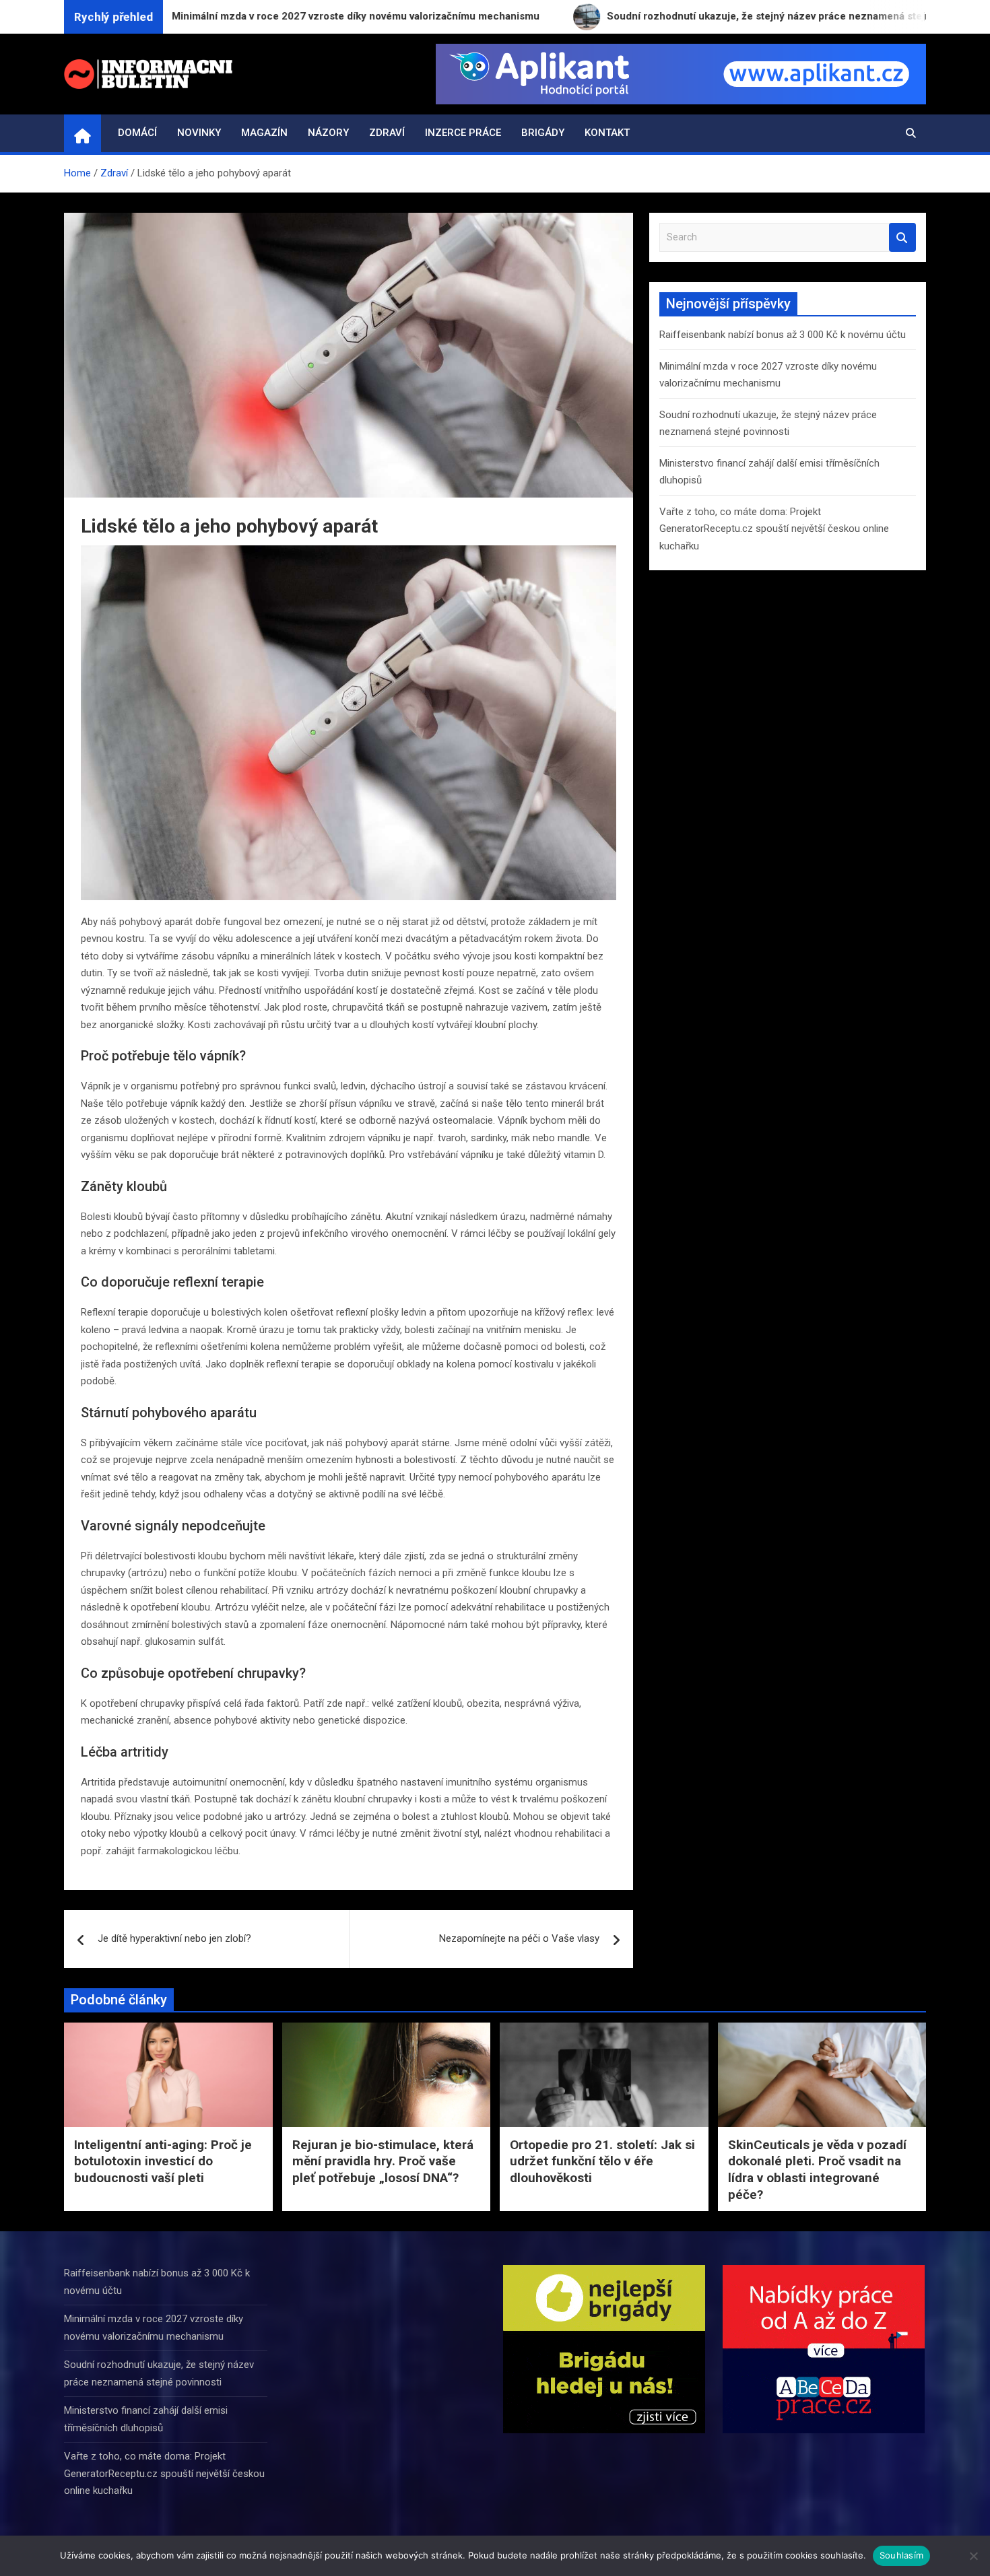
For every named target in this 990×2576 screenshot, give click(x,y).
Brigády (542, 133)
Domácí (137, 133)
==
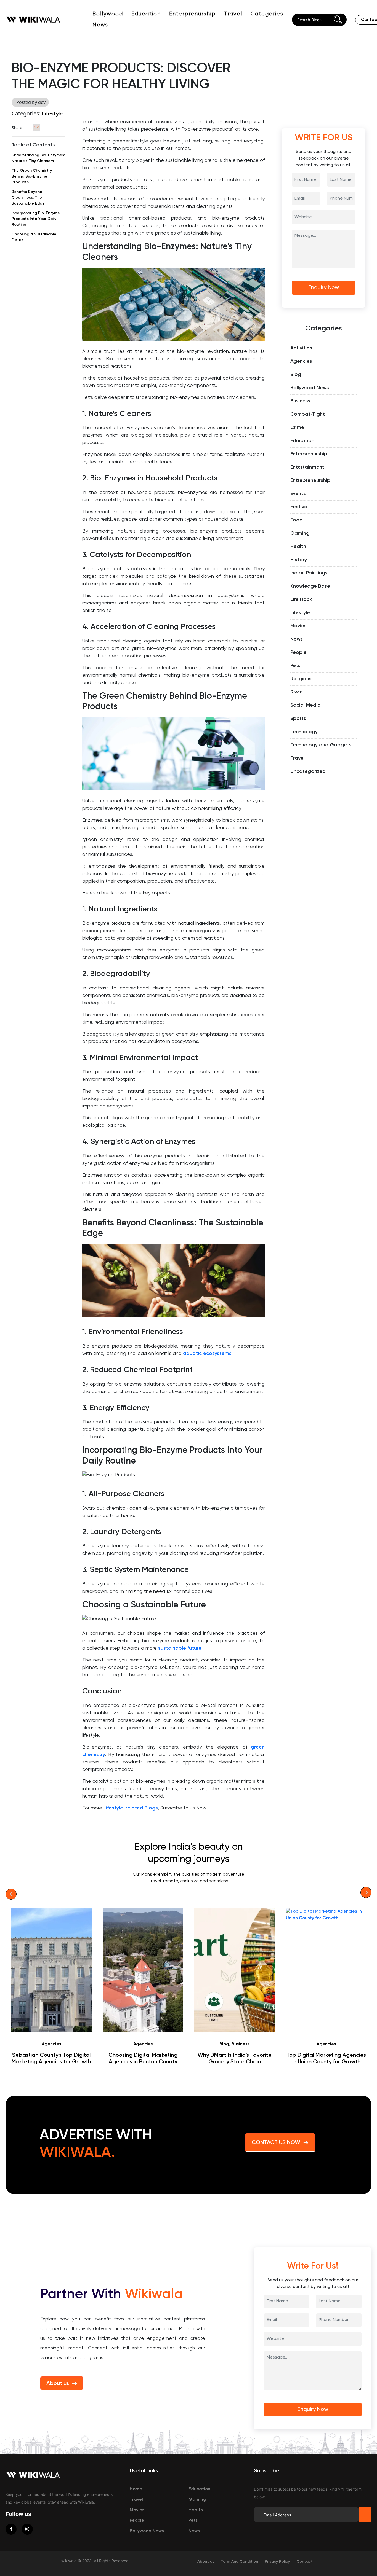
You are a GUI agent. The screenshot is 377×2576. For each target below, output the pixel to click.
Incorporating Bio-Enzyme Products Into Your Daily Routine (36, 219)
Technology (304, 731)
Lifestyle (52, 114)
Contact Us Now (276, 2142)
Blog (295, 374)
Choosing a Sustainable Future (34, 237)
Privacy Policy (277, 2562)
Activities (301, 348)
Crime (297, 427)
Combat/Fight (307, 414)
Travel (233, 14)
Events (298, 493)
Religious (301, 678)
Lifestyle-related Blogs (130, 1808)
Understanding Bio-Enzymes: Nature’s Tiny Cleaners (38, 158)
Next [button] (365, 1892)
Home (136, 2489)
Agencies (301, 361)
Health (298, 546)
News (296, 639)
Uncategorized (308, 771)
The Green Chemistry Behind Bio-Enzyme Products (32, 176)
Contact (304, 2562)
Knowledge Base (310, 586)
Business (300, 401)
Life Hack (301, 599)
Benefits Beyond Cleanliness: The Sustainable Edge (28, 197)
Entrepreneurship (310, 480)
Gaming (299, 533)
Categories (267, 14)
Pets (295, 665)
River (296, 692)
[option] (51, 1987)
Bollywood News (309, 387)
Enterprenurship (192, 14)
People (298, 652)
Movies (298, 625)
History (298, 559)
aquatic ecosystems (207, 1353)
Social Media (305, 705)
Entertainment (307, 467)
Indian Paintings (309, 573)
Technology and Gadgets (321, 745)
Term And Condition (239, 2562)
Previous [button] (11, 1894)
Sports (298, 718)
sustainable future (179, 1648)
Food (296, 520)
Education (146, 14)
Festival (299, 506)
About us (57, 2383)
* * *
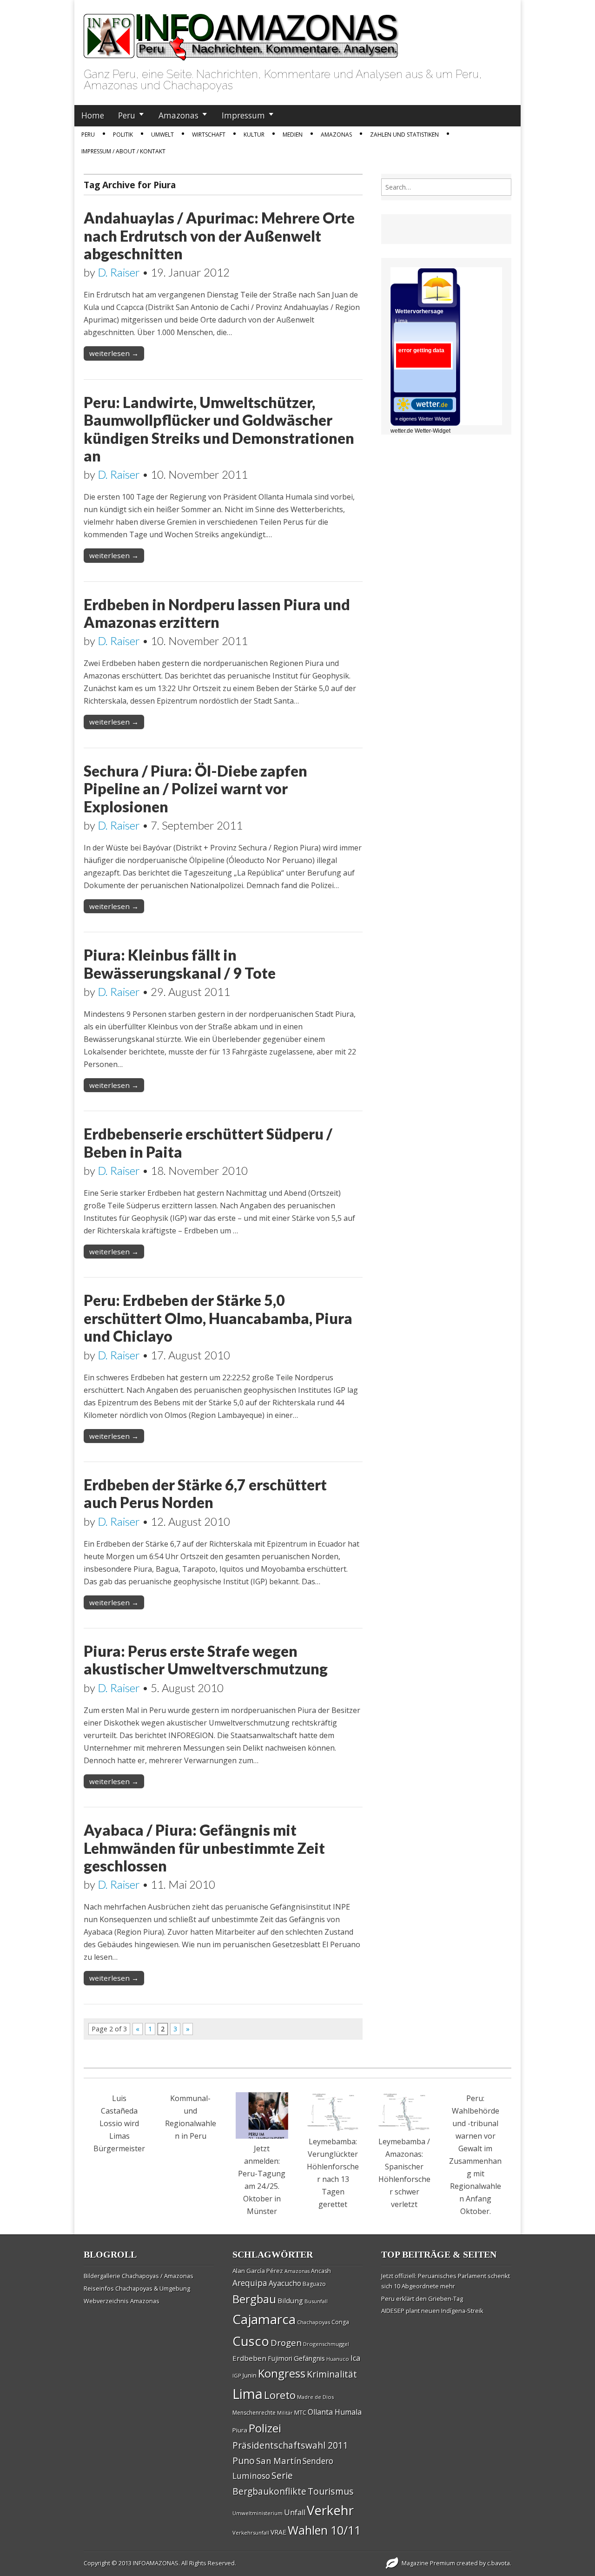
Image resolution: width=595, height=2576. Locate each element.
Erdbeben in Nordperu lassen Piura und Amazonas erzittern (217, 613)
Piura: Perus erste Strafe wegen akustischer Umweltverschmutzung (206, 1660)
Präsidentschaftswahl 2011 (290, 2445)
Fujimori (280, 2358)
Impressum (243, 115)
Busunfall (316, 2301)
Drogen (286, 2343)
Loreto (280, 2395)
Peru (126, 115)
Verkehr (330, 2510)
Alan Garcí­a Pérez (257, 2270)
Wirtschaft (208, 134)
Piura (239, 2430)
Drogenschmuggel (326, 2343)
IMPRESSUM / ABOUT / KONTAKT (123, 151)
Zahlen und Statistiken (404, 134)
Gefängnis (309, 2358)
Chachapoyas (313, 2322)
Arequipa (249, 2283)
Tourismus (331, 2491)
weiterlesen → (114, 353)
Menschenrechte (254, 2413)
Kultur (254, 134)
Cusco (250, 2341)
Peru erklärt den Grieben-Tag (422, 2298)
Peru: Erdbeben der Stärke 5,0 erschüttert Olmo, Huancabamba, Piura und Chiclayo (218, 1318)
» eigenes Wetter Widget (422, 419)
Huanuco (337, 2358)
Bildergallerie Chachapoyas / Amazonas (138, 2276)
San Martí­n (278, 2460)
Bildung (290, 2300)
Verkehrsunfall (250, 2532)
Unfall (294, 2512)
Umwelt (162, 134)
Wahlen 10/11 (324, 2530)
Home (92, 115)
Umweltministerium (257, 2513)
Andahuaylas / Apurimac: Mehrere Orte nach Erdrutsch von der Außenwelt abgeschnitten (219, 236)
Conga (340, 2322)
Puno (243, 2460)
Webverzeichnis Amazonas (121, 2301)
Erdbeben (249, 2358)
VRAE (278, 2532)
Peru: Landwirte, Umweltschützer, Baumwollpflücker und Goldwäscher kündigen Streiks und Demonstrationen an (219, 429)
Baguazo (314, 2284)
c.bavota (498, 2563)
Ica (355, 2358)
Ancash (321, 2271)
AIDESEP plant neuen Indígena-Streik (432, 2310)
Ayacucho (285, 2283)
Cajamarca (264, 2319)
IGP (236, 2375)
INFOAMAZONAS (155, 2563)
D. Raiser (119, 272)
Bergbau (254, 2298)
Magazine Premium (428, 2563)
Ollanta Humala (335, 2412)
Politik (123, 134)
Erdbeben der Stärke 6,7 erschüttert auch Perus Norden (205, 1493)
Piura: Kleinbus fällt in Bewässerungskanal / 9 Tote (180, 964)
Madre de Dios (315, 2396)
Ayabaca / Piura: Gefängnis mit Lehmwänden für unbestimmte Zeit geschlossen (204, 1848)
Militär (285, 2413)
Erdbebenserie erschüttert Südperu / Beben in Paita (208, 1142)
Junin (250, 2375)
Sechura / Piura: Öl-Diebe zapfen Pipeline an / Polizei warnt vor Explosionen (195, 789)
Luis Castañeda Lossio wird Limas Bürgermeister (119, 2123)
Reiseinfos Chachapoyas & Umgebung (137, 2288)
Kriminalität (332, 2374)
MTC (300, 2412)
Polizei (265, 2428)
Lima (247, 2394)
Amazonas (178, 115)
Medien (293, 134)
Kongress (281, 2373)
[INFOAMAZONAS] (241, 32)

◆ **What you have to do**
Can you repeat, word for word, every line above from the one containing "For every named" down to the one containing "Domácí (137, 133)", including both?

◆ **Task output**
For every named target in this 990×2576 screenshot, give click(x,y).
Brigády (542, 133)
Domácí (137, 133)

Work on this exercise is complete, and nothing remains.